Elles
Au lendemain de l'indépendance, des lycéennes algériennes s'expriment sur leur vie et comment elles envisagent l'avenir, la démocratie, leur place dans la société.
In the aftermath of their country's independence, Algerian high school girls talk about their lives and how they see the future, democracy and their place in society.
Numérisation d'après une copie d'exploitation d'origine issue des collections de la Cinémathèque française.

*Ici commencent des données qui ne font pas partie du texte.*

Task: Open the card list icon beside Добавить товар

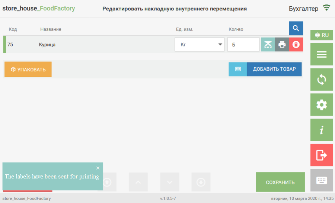Action: pos(238,69)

« Nous discutions beaucoup avec mes élèves de la condition des femmes en Algérie et de leurs rêves. Elles avaient écrit de nombreux textes percutants sur ces thèmes. Un responsable des ciné-clubs les transmit à Ahmed Lallem, que je rencontrai alors. La directrice du lycée l'autorisa à conduire une quarantaine d'entretiens préparatoires au magnétophone avec des lycéennes, puis à filmer avec son équipe un débat en classe où les adolescentes parlèrent de leur vie et de leurs aspirations. Il filma aussi des cours d'arabe dispensés par des enseignants égyptiens dans une optique religieuse très traditionaliste. Beaucoup d'élèves venaient de Kabylie, parlaient peu l'arabe et rejetaient le contenu de cet enseignement. » (Monique Martineau, enseignante coopérante en Algérie en 1966, présente sur le tournage)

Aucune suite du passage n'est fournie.